**What is expected:**
Recast the lines below as a JSON list of strings, with one string for each line and blank lines omitted.

(Text and element pointing lines)
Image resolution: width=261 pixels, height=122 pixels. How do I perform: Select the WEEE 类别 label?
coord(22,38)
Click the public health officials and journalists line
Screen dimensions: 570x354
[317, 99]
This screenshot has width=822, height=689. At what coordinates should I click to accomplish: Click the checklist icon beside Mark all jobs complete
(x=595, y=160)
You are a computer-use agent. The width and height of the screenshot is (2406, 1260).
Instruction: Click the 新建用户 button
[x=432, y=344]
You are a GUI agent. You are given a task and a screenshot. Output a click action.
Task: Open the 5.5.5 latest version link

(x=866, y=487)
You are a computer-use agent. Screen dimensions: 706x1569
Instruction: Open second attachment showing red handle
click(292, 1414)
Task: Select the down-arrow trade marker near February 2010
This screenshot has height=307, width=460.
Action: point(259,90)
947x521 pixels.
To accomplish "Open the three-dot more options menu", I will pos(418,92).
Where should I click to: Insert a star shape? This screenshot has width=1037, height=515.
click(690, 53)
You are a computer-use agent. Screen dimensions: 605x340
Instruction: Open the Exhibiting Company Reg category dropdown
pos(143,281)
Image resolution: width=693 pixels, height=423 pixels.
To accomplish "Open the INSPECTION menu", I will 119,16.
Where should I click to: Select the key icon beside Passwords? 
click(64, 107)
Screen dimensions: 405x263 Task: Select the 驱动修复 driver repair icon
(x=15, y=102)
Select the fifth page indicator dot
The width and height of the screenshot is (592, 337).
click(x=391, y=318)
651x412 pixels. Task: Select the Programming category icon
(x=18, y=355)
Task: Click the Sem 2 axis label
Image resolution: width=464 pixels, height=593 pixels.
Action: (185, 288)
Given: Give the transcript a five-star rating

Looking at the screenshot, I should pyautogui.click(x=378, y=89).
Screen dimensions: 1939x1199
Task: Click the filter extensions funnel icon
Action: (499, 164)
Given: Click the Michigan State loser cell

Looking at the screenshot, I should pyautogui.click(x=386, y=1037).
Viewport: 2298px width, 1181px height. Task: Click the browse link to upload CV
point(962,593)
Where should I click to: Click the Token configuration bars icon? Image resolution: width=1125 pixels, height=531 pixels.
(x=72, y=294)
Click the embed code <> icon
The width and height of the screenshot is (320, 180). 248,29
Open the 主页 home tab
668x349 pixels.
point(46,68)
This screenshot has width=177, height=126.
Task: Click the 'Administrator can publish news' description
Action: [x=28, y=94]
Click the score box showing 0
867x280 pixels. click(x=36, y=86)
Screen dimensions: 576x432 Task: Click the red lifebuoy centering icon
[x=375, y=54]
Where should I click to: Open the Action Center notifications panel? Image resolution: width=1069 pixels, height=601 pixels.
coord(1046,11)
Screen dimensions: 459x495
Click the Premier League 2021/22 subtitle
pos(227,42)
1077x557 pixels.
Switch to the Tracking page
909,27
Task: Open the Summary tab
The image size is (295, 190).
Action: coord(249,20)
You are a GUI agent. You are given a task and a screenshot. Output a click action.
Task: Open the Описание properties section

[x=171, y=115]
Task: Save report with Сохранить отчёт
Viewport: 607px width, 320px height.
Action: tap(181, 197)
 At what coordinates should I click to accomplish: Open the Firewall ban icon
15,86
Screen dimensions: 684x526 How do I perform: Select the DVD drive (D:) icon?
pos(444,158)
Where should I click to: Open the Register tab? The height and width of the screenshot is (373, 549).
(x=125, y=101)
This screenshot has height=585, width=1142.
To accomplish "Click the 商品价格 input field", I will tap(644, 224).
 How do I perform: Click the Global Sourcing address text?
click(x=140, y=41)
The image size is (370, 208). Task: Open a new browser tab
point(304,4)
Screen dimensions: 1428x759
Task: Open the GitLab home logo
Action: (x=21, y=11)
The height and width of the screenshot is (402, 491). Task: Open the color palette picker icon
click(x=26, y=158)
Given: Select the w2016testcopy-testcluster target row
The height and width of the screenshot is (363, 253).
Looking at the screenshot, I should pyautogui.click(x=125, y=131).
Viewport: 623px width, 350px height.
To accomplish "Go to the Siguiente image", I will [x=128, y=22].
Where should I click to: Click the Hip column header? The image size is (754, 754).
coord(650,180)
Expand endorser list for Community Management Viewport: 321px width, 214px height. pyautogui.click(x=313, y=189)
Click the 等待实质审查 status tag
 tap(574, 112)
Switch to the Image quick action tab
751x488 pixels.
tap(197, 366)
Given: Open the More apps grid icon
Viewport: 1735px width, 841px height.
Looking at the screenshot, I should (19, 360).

**Full answer:**
[
  "Image resolution: width=261 pixels, height=122 pixels. How do I perform: Select the WEEE 类别 label?",
  "coord(22,38)",
  "Click the public health officials and journalists line",
  "Screen dimensions: 570x354",
  "[317, 99]",
  "This screenshot has width=822, height=689. At what coordinates should I click to accomplish: Click the checklist icon beside Mark all jobs complete",
  "(x=595, y=160)",
  "You are a computer-use agent. The width and height of the screenshot is (2406, 1260).",
  "Instruction: Click the 新建用户 button",
  "[x=432, y=344]",
  "You are a GUI agent. You are given a task and a screenshot. Output a click action.",
  "Task: Open the 5.5.5 latest version link",
  "(x=866, y=487)",
  "You are a computer-use agent. Screen dimensions: 706x1569",
  "Instruction: Open second attachment showing red handle",
  "click(292, 1414)",
  "Task: Select the down-arrow trade marker near February 2010",
  "This screenshot has height=307, width=460.",
  "Action: point(259,90)",
  "947x521 pixels.",
  "To accomplish \"Open the three-dot more options menu\", I will pos(418,92).",
  "Where should I click to: Insert a star shape? This screenshot has width=1037, height=515.",
  "click(690, 53)",
  "You are a computer-use agent. Screen dimensions: 605x340",
  "Instruction: Open the Exhibiting Company Reg category dropdown",
  "pos(143,281)",
  "Image resolution: width=693 pixels, height=423 pixels.",
  "To accomplish \"Open the INSPECTION menu\", I will 119,16.",
  "Where should I click to: Select the key icon beside Passwords? ",
  "click(64, 107)",
  "Screen dimensions: 405x263 Task: Select the 驱动修复 driver repair icon",
  "(x=15, y=102)",
  "Select the fifth page indicator dot",
  "The width and height of the screenshot is (592, 337).",
  "click(x=391, y=318)",
  "651x412 pixels. Task: Select the Programming category icon",
  "(x=18, y=355)",
  "Task: Click the Sem 2 axis label",
  "Image resolution: width=464 pixels, height=593 pixels.",
  "Action: (185, 288)",
  "Given: Give the transcript a five-star rating",
  "Looking at the screenshot, I should pyautogui.click(x=378, y=89).",
  "Screen dimensions: 1939x1199",
  "Task: Click the filter extensions funnel icon",
  "Action: (499, 164)",
  "Given: Click the Michigan State loser cell",
  "Looking at the screenshot, I should pyautogui.click(x=386, y=1037).",
  "Viewport: 2298px width, 1181px height. Task: Click the browse link to upload CV",
  "point(962,593)",
  "Where should I click to: Click the Token configuration bars icon? Image resolution: width=1125 pixels, height=531 pixels.",
  "(x=72, y=294)",
  "Click the embed code <> icon",
  "The width and height of the screenshot is (320, 180). 248,29",
  "Open the 主页 home tab",
  "668x349 pixels.",
  "point(46,68)",
  "This screenshot has width=177, height=126.",
  "Task: Click the 'Administrator can publish news' description",
  "Action: [x=28, y=94]",
  "Click the score box showing 0",
  "867x280 pixels. click(x=36, y=86)",
  "Screen dimensions: 576x432 Task: Click the red lifebuoy centering icon",
  "[x=375, y=54]",
  "Where should I click to: Open the Action Center notifications panel? Image resolution: width=1069 pixels, height=601 pixels.",
  "coord(1046,11)",
  "Screen dimensions: 459x495",
  "Click the Premier League 2021/22 subtitle",
  "pos(227,42)",
  "1077x557 pixels.",
  "Switch to the Tracking page",
  "909,27",
  "Task: Open the Summary tab",
  "The image size is (295, 190).",
  "Action: coord(249,20)",
  "You are a GUI agent. You are given a task and a screenshot. Output a click action.",
  "Task: Open the Описание properties section",
  "[x=171, y=115]",
  "Task: Save report with Сохранить отчёт",
  "Viewport: 607px width, 320px height.",
  "Action: tap(181, 197)",
  " At what coordinates should I click to accomplish: Open the Firewall ban icon",
  "15,86",
  "Screen dimensions: 684x526 How do I perform: Select the DVD drive (D:) icon?",
  "pos(444,158)",
  "Where should I click to: Open the Register tab? The height and width of the screenshot is (373, 549).",
  "(x=125, y=101)",
  "This screenshot has height=585, width=1142.",
  "To accomplish \"Click the 商品价格 input field\", I will tap(644, 224).",
  " How do I perform: Click the Global Sourcing address text?",
  "click(x=140, y=41)",
  "The image size is (370, 208). Task: Open a new browser tab",
  "point(304,4)",
  "Screen dimensions: 1428x759",
  "Task: Open the GitLab home logo",
  "Action: (x=21, y=11)",
  "The height and width of the screenshot is (402, 491). Task: Open the color palette picker icon",
  "click(x=26, y=158)",
  "Given: Select the w2016testcopy-testcluster target row",
  "The height and width of the screenshot is (363, 253).",
  "Looking at the screenshot, I should pyautogui.click(x=125, y=131).",
  "Viewport: 623px width, 350px height.",
  "To accomplish \"Go to the Siguiente image\", I will [x=128, y=22].",
  "Where should I click to: Click the Hip column header? The image size is (754, 754).",
  "coord(650,180)",
  "Expand endorser list for Community Management Viewport: 321px width, 214px height. pyautogui.click(x=313, y=189)",
  "Click the 等待实质审查 status tag",
  " tap(574, 112)",
  "Switch to the Image quick action tab",
  "751x488 pixels.",
  "tap(197, 366)",
  "Given: Open the More apps grid icon",
  "Viewport: 1735px width, 841px height.",
  "Looking at the screenshot, I should (19, 360)."
]